Quantitative structure permeability relationships for phenolic compounds applied to human epidermal membranes in various solvents.

Purpose: This study examined how solvent-skin-solute interactions influenced the human epidermal permeation of three similar-sized phenolic compounds applied in a series of different solvents.

Methods: Human epidermal permeation fluxes and lag times of three phenolic compounds were assessed in Franz cells for a range of solvents varying in molecular size and solubility parameters. In order to develop a mechanistic understanding of the determinants of the permeation findings, the solubility of the compounds in solvents and stratum corneum, the extent of solvent uptake by the stratum corneum and the impact of the solvents on skin hydration and transepidermal water loss were also measured.

########

What you will do:
1) Answer these questions from the skin permeation abstract:
(a) How many phenolic compounds were studied?
(b) In what apparatus were the permeation fluxes and lag times assessed?
(c) Besides molecular size, in what did the solvents vary?
2) Please proceed with the skin permeation abstract, picking up right after its final sentence.
The rows have no role in this.

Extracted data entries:
########

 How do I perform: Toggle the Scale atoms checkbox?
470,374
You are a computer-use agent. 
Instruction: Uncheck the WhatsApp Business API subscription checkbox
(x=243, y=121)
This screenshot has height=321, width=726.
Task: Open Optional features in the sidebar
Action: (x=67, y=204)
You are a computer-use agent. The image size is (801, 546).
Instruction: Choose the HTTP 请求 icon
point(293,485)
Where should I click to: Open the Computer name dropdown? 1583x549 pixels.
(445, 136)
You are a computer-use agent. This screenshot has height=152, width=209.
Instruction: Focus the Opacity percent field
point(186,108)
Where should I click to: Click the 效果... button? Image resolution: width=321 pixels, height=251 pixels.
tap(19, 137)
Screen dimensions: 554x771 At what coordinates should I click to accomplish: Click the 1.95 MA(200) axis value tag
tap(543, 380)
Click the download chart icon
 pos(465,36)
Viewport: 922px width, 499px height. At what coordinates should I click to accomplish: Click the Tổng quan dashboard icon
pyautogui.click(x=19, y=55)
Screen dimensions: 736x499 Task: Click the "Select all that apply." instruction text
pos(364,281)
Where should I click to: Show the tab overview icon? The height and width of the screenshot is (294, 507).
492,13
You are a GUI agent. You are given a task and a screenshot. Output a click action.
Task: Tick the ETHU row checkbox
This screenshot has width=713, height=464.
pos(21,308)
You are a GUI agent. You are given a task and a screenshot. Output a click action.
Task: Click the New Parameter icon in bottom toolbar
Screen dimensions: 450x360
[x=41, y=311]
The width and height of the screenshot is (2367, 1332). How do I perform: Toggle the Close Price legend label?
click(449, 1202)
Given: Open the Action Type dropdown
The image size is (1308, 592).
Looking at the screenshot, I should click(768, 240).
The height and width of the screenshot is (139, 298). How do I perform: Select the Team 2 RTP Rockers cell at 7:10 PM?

########

Answers for this exercise:
1)
(a) Three.
(b) Franz cells.
(c) Solubility parameters.

2)
Results: Maximum epidermal fluxes and lag times varied greatly with the various solvent used. Markedly enhanced epidermal permeability fluxes, prolonged lag times and reduced diffusivities of the compounds were evident for many of the solvents. A solvent induced increase in stratum corneum solubility was associated with the uptake of solvent containing dissolved compound. This uptake was dependent on both the solvent molecular size and the solubility of the compounds in the solvents. The imbibed solvent acted as a reservoir in the skin, facilitating uptake and an increased thermodynamic activity that enhanced flux but, at the same time, inhibiting diffusion and prolonging lag time.

Conclusion: The solubility, permeation and lag times of compounds in the stratum corneum can be modulated by solvent uptake. Whilst a solvent -induced stratum corneum reservoir effect for a compound may prolong its lag time for a compound before steady state permeation is reached, it does not affect its overall steady state transport defined by diffusion of its free form.